Law and the Church, #10

What are the rules regarding outside worship for any local military base, and what happens if a soldier on that base wants access to a priest who is not in the military or not a military chaplain? If there are no local military bases, what are the general rules?

The closest military base is either Camp David in Sabillasville MD, or Fort Detrick in Frederick Maryland.  There are military facilities around Gettysburg, but they are not considered “bases”.

There is very little information to be found about Camp David, which is to be expected since it is such a private institution.  For Detrick, which is known as the center for the creation of Anthrax, does not have any public mandates regarding outside worship.  In fact I cannot find many bases around here that have any sort of official mandate.  I think for the most part those types of laws are regulations are served on an “as needed” basis and by request from the soldier in question who would then filter through the military chaplain.

Further research found mention in the Army Regulation 165-1 mention of Chaplain Activities in the United States Army which has several regulations regarding “Distinctive Faith Groups” (Chaplain Activities in the United States Army).

3–3. Religious services on military installations
a. The Army recognizes that religion is constitutionally protected and does not favor one form of religious expression over another. Accordingly, all religious denominations are viewed as distinctive faith groups and all soldiers are entitled to chaplain services and support.
b. When facilities are shared, scheduling priority will be given to worship services conducted by chaplains and services that minister to the largest number of soldiers and family members. The Installation Staff Chaplain will supervise all worship services held on a military installation.
c. Religious services conducted in military chapels and facilities are primarily for military personnel and authorized civilians. The Army is not required to provide religious support to non-DOD authorized personnel; however, military worship services are generally open to the public.

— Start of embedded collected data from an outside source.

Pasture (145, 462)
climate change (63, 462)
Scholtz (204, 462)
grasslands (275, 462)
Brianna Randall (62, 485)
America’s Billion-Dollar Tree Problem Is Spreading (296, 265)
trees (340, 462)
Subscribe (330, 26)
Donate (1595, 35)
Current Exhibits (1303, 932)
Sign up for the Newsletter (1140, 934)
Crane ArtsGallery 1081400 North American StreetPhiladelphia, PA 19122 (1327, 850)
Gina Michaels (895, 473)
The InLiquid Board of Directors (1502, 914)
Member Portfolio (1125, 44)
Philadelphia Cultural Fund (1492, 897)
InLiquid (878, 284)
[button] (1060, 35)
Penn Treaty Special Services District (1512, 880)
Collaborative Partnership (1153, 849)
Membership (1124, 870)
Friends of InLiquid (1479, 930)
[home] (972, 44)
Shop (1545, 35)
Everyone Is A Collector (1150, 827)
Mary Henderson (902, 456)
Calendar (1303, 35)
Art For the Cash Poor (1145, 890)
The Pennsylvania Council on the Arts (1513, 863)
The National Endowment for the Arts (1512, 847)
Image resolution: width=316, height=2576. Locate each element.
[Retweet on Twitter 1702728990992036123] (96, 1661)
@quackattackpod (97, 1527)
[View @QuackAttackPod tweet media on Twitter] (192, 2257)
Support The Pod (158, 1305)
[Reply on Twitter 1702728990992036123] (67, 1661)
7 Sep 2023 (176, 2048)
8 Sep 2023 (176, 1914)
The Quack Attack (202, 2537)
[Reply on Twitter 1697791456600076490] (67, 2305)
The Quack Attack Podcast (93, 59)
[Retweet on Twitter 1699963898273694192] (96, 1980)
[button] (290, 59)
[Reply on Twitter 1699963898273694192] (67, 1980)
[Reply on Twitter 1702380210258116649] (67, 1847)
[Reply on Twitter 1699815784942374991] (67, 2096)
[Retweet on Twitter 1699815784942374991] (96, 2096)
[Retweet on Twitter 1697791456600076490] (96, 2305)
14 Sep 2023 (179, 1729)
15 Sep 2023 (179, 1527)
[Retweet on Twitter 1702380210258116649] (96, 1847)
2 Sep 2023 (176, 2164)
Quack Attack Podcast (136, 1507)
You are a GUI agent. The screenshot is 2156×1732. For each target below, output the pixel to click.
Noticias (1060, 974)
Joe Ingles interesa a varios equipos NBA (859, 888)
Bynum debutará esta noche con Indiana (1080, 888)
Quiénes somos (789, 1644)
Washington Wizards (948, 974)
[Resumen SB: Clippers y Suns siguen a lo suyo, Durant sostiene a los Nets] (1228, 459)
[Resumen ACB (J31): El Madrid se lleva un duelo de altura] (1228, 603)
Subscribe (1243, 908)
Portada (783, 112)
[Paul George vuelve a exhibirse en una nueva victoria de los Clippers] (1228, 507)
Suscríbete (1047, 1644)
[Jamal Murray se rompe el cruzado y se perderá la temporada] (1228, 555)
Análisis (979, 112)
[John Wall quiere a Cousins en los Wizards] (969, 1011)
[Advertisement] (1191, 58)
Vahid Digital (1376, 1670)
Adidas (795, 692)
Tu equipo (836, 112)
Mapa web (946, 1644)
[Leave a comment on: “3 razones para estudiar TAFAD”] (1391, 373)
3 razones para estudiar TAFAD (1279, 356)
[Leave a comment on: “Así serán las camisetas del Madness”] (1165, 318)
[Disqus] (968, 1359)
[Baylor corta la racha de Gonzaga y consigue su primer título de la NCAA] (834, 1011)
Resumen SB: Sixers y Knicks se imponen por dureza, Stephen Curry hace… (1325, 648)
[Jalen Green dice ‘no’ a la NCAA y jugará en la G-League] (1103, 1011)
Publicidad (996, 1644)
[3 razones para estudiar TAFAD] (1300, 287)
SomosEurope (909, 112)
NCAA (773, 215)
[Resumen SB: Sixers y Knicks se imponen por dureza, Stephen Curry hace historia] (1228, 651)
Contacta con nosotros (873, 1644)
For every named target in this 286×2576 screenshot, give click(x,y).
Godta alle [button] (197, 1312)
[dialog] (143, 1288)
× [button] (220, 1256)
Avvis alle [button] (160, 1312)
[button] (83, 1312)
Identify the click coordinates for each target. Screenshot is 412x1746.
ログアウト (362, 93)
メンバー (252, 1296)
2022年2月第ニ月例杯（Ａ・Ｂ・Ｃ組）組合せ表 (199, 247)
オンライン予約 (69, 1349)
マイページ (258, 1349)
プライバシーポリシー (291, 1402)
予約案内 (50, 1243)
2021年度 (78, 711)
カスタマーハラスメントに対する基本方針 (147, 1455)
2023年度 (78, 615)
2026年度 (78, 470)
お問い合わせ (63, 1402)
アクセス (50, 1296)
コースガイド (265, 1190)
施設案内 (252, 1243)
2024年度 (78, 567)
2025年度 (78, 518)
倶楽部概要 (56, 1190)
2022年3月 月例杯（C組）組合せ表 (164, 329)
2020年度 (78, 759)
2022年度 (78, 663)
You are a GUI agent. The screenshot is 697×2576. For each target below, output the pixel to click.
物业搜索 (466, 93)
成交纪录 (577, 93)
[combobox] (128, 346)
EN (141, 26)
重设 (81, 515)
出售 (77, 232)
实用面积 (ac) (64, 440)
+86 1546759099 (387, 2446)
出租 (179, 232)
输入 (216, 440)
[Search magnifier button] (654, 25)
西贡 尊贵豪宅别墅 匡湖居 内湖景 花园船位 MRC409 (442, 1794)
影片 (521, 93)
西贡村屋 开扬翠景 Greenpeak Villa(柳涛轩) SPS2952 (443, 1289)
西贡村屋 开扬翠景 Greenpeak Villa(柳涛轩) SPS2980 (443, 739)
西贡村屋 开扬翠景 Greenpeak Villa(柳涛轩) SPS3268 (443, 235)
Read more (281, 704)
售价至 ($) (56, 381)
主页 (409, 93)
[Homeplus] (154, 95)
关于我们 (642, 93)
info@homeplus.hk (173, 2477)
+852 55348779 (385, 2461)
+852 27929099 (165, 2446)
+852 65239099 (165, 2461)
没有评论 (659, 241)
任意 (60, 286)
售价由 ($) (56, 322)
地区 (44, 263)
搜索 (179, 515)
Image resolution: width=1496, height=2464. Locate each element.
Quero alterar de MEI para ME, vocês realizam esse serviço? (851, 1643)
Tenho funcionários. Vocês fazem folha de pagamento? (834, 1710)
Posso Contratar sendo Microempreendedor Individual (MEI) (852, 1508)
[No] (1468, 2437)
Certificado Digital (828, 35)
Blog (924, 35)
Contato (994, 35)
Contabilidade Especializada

5–3. Civilian contract clergy
a. The services of civilian clergy may be contracted on an exception to policy basis when the Army is unable to provide a military chaplain, DOD civilian, or volunteer to meet the religious needs of soldiers and their family members. Exceptions must be approved by the MACOM chaplain (see chapters 13 and 14).
b. The services of civilian clergy may be procured by means of a nonpersonal services (NPS) contract with a recognized religious organization.
c. Civilian contract clergy will not function as a military chaplain, wear a military uniform, or be assigned AR 165–1 • 25 March 2004 9responsibilities as a staff officer. Their duties will be solely to provide specific and essential religious services to a distinctive faith group in the absence of a military chaplain according to the terms of the contract.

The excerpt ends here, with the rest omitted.